Not from fear. From responsibility.

In business, that means building redundancies, backup systems, and contingency plans. In life, it means strengthening yourself mentally before a crisis arrives.

Tarnava explained that true optimism is not pretending disaster won’t happen. True optimism is building systems strong enough to survive when it does.

That mindset became especially valuable during the pandemic. While many businesses froze in uncertainty, Tarnava recognized early signs of supply chain disruption and made a massive gamble by investing heavily in raw materials before shortages began.

At the time, many thought the decision was reckless. But when supply chains collapsed globally, his preparedness allowed his business and partners to continue operating while others struggled to stay afloat.

The lesson wasn’t about luck. It was about pattern recognition, preparation, and the willingness to act before certainty exists.

The Connection Between Introspection and Innovation

Throughout the podcast, one theme repeatedly surfaced: the relationship between stillness and creativity. Despite running businesses and managing constant responsibilities, Tarnava described how some of his clearest insights emerge only when he intentionally disconnects from distraction.

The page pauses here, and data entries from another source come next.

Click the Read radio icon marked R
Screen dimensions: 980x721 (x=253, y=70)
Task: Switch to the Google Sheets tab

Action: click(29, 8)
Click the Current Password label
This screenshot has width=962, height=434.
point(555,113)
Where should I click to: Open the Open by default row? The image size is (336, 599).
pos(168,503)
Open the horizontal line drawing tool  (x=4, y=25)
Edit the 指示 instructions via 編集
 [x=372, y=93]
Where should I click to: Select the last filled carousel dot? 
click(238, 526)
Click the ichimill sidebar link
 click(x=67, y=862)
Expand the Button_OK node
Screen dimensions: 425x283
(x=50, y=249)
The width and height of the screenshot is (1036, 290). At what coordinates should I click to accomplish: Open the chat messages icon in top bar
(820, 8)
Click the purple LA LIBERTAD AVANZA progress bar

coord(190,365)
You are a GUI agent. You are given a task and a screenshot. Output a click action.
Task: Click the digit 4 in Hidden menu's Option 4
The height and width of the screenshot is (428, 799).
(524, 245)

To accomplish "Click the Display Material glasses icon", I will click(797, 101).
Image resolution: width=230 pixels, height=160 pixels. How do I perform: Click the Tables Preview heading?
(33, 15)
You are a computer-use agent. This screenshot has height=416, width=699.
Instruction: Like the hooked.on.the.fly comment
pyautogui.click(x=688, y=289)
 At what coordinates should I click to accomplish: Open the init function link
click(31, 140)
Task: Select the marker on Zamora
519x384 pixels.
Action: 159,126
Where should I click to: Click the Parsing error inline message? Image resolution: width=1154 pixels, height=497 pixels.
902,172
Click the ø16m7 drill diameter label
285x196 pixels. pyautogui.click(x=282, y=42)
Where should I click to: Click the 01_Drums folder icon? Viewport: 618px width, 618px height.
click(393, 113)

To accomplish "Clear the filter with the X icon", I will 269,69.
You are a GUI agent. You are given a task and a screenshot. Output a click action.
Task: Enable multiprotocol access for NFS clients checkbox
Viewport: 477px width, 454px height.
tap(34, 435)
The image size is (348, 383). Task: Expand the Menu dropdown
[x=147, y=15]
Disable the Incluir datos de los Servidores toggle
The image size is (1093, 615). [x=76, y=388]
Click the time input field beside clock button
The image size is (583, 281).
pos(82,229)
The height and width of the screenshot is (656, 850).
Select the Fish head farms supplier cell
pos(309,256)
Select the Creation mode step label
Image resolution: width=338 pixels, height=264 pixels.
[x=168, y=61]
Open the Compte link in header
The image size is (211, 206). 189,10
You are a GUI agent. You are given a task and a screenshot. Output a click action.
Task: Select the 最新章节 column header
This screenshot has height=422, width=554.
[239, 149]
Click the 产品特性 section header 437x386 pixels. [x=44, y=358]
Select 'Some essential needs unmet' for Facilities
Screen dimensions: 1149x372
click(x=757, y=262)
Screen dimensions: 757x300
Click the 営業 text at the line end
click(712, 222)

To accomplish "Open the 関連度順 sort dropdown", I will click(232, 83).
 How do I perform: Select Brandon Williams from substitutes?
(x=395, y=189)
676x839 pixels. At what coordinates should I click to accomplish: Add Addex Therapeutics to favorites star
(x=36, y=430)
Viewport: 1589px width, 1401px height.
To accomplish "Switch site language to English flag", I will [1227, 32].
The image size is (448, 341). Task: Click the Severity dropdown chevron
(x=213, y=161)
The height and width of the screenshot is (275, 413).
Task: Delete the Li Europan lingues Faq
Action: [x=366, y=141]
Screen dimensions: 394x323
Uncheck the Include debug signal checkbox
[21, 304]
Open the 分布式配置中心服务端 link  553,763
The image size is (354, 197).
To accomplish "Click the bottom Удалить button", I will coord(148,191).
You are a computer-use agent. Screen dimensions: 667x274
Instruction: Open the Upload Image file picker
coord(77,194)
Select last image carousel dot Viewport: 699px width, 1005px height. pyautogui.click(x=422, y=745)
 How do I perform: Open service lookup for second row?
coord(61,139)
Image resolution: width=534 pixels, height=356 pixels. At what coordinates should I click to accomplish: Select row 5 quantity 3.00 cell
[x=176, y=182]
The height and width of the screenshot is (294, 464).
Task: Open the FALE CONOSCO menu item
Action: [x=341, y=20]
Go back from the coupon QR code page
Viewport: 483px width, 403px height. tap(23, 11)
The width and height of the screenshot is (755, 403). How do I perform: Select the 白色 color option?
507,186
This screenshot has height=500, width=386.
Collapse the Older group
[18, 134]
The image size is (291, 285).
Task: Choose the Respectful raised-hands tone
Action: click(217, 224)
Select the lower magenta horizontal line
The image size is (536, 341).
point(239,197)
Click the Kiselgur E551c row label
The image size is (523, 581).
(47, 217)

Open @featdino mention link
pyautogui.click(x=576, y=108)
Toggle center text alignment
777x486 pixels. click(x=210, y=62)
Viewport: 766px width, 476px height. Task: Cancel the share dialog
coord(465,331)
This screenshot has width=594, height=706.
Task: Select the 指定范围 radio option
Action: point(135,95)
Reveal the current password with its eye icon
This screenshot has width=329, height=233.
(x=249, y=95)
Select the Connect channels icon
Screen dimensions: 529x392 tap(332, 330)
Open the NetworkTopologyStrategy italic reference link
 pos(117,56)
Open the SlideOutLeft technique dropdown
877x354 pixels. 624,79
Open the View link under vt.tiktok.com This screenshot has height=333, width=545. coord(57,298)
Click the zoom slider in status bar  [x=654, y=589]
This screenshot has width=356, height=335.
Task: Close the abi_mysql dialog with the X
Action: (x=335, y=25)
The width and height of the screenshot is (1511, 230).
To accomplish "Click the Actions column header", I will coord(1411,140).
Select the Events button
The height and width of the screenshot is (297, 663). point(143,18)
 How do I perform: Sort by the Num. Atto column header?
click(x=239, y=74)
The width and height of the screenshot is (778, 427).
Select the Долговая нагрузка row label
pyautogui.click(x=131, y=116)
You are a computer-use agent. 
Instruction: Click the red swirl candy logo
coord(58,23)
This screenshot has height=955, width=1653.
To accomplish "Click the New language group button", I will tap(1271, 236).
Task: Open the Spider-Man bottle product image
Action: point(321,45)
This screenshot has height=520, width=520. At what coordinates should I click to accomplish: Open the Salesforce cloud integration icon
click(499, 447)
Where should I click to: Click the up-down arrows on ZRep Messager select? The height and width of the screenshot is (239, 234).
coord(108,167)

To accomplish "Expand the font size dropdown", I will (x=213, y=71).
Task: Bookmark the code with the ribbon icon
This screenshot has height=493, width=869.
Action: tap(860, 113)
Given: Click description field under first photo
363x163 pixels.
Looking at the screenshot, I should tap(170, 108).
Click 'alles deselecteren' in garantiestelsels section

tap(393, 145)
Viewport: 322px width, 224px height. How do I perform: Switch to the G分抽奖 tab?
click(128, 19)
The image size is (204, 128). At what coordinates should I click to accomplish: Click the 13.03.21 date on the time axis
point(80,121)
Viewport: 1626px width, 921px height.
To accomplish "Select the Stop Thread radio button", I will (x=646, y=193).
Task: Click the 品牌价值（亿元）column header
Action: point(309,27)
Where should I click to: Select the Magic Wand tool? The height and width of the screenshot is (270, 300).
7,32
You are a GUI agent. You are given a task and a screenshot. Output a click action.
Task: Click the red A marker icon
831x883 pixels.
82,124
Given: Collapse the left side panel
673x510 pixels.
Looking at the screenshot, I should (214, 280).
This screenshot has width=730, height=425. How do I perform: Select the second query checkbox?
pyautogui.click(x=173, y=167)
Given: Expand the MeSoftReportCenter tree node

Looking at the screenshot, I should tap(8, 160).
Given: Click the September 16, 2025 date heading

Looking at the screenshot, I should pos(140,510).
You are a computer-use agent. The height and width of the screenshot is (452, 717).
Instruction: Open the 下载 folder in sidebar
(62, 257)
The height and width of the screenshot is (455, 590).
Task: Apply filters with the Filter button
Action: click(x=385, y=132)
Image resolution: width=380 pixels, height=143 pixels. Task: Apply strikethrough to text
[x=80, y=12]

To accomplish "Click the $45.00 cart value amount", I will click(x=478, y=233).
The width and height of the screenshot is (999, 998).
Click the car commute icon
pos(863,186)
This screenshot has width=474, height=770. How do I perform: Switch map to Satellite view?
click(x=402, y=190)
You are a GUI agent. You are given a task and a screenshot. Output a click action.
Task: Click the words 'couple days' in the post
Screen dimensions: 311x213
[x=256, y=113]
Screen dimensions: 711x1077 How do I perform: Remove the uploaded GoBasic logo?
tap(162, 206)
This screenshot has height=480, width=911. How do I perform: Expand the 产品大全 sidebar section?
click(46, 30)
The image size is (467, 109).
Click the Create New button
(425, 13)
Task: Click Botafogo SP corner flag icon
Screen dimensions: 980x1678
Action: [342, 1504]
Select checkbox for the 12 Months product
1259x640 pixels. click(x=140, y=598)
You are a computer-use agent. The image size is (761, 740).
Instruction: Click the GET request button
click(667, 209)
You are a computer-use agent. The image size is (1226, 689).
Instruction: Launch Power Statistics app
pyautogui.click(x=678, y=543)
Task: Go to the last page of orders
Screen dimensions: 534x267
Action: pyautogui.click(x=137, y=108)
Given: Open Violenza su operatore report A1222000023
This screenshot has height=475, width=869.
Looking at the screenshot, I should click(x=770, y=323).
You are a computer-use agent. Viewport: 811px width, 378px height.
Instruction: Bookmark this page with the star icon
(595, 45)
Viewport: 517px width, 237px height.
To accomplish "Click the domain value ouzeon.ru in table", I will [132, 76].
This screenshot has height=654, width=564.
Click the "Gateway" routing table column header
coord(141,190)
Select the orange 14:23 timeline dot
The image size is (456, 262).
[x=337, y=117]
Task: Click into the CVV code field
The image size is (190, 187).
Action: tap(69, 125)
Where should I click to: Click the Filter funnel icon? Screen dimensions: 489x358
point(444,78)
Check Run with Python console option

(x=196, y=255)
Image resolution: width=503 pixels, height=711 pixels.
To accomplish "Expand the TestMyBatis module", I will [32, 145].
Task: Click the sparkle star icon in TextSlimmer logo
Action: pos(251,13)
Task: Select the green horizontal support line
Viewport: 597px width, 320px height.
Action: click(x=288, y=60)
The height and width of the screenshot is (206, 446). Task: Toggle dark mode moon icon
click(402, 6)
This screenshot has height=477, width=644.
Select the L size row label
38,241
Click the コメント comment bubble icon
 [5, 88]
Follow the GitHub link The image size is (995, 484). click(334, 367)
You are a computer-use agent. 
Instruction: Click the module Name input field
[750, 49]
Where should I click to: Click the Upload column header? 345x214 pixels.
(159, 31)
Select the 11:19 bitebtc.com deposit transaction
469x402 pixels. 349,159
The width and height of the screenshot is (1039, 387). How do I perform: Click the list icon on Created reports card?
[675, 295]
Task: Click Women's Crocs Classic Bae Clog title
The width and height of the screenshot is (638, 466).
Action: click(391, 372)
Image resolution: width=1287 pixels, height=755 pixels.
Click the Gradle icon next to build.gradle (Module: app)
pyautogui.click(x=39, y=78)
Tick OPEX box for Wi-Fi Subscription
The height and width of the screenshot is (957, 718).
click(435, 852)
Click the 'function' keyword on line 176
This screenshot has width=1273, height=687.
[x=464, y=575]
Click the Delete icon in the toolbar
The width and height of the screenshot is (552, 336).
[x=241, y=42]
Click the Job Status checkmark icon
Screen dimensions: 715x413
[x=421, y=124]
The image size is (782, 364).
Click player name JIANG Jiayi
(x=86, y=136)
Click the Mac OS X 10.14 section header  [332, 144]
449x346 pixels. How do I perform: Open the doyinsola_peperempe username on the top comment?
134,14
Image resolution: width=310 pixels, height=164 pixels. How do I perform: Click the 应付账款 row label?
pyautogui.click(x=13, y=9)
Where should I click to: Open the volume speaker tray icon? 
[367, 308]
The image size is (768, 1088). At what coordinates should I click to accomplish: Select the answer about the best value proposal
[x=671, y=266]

Walking through nature. Cooking slowly and intentionally. Reading before sleep. Training intensely.

These moments are not “breaks” from productivity. For him, they are the source of it.

He spoke openly about how modern life keeps people mentally fragmented, constantly pulled between notifications, stress, and overstimulation. And when the mind is trapped in constant noise, deeper thinking becomes almost impossible.

That is why presence matters so much to him. Not just for performance, but for relationships.

One of the most grounded moments of the conversation came when he described transitioning from work mode into family mode. Before spending time with his wife and daughter, he intentionally decompresses through walks and cooking rituals because, as he explained, “being physically present and mentally absent is worse than not being there at all.”

It was a powerful reminder that success means very little if your mind never truly arrives where your body is.

AI, Consciousness, and the Fear of What Comes Next

The discussion also ventured into territory rarely explored in wellness podcasts: artificial intelligence and human consciousness.

Tarnava offered a deeply philosophical perspective on why truly human-like AI may be far more complicated and dangerous than most people realize.

His argument centered around emotion. Human cognition, he explained, is not separate from emotion. Thought itself is shaped by emotional experiences, memories, instincts, fears, desires, and psychological development.

That means true intelligence may require emotional architecture. And if humanity ever succeeds in creating an artificial intelligence capable of genuinely human-like reasoning, the ethical consequences could become enormous.

Would such a being be conscious? Would it possess suffering, identity, or self-awareness?

And if so, what responsibilities would humanity have toward something it created?

Rather than treating AI as a simple technological advancement, Tarnava framed it as an existential issue that forces humanity to reconsider what consciousness actually means.

Trauma, Memory, and Becoming Who You Want to Be

Tarnava spoke candidly about how past experiences shape behavior and identity. But instead of advocating repression or avoidance, he described a process of intentional introspection.

Not rumination. Understanding.

He explained how revisiting emotional experiences carefully and consciously can help people identify patterns, reactions, and fears that continue influencing their present behavior.

The goal is not to erase the past. The goal is to learn from it without remaining trapped inside it.

That perspective resonated strongly with Sam, who connected it to his own experiences working in emergency response and witnessing traumatic events firsthand.

Both men ultimately arrived at the same conclusion: Growth doesn’t happen when life is perfect.

It happens when people learn how to navigate imperfection with awareness, intention, and resilience.